Earlier this week, the Australian Prudential Regulation Authority (APRA) released an information paper looking at their ‘intensified’ approach to governance, culture, remuneration and accountability or (GCRA).
The paper’s release comes in response to failings by APRA-regulated entities that have led to a loss of public trust.
According to the paper, “Despite often being described as ‘non-financial’ in nature, a failure to identify and mitigate weaknesses in GCRA issues can undermine the financial and operational resilience of a regulated entity.”
APRA’s focus on non-financial risks came to the fore recently with findings from the regulator’s inquiry into the CBA and also on the self-assessments conducted by other APRA-regulated entities that indicated more work needs to be done.
According, to the report on the self-assessments, four key themes or issues had been uncovered:
Despite similarities to the findings of APRA’s prudential inquiry into CBA in 2017, it seems PRA-regulated entities still reject the notion that any such similarities have since led to poor outcomes for consumers.

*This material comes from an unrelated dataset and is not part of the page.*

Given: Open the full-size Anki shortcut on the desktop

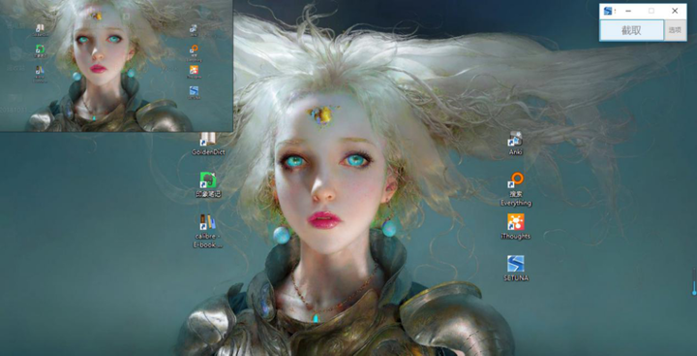Looking at the screenshot, I should (516, 143).
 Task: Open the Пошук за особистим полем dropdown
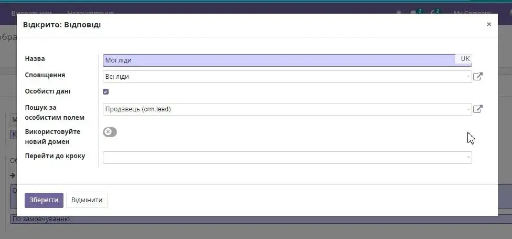pos(287,109)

Yet, according to APRA’s information paper released, “They have, however, generally rejected the notion that the cultural traits of complacency, insularity and collegiality underpinning the Prudential Inquiry findings are prevalent.”
Similarly, the same information paper highlighted that the self-assessments were ‘a bit thin’ when it came to drawing links between senior management and remuneration and that there were no new findings when it came issues surrounding risk culture.

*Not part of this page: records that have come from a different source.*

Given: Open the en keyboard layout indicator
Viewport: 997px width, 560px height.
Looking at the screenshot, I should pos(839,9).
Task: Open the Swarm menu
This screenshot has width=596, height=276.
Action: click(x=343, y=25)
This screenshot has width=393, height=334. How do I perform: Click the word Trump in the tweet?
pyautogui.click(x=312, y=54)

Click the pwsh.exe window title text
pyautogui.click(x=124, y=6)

A month after the paper’s release, APRA Commissioner John Lonsdale said, “As a result of the self-assessments, we have intensified and more-precisely targeted our supervision of entities. And in some cases, we are considering imposing additional capital requirements due to the materiality of the weaknesses identified.”

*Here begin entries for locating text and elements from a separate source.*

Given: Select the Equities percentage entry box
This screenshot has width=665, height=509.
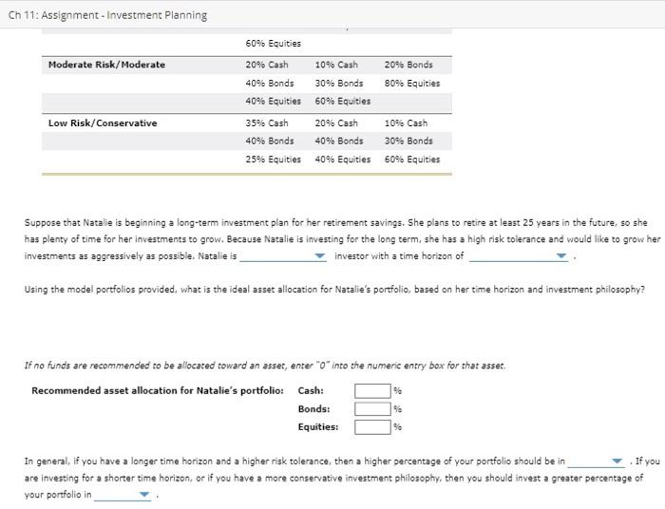Looking at the screenshot, I should (x=372, y=426).
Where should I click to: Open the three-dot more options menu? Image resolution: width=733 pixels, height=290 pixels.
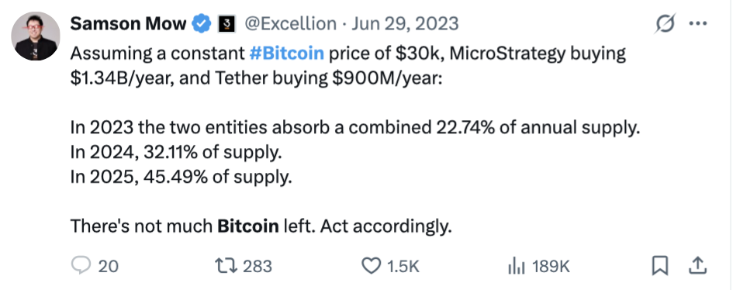(698, 23)
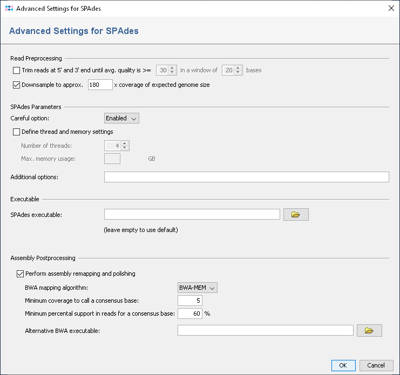Enable Define thread and memory settings

[16, 132]
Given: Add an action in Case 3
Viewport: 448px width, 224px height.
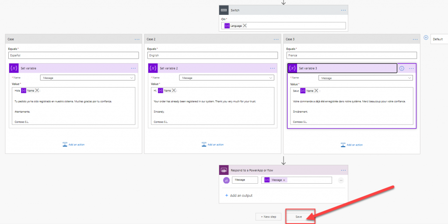Looking at the screenshot, I should (352, 145).
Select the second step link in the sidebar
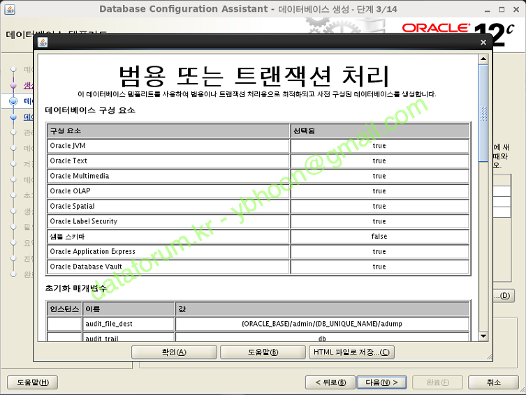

Lonsdale added, “That’s the thing about non-financial risks: left unaddressed, the consequences become distinctly financial in nature. In the wake of the Royal Commission, our major banks have seen their profits eroded by the cost of remediating aggrieved customers and upgrading or putting in-place systems to stop it happening again.”
In the GRC Professional Podcast and Culture Bites special episode where we spoke with Human Synergistics International’s David Byrum, Byrum told the GRC Professional that if the self-assessments had only probed deeper, they might have exposed deeper systemic challenges.
Professor Elizabeth Sheedy from Macquarie University’s Business School also spoke to the GRC Professional about the implications of the APRA report on self-assessments:
GRC Professional Magazine
The report highlighted that, while some used the self-assessment to look critically at their processes, others took more of a ‘tick the box’ approach. Why, after seeing regulators with increased powers, more resources and clearly stated enforcement priorities, would companies not take culture, governance and accountability more seriously?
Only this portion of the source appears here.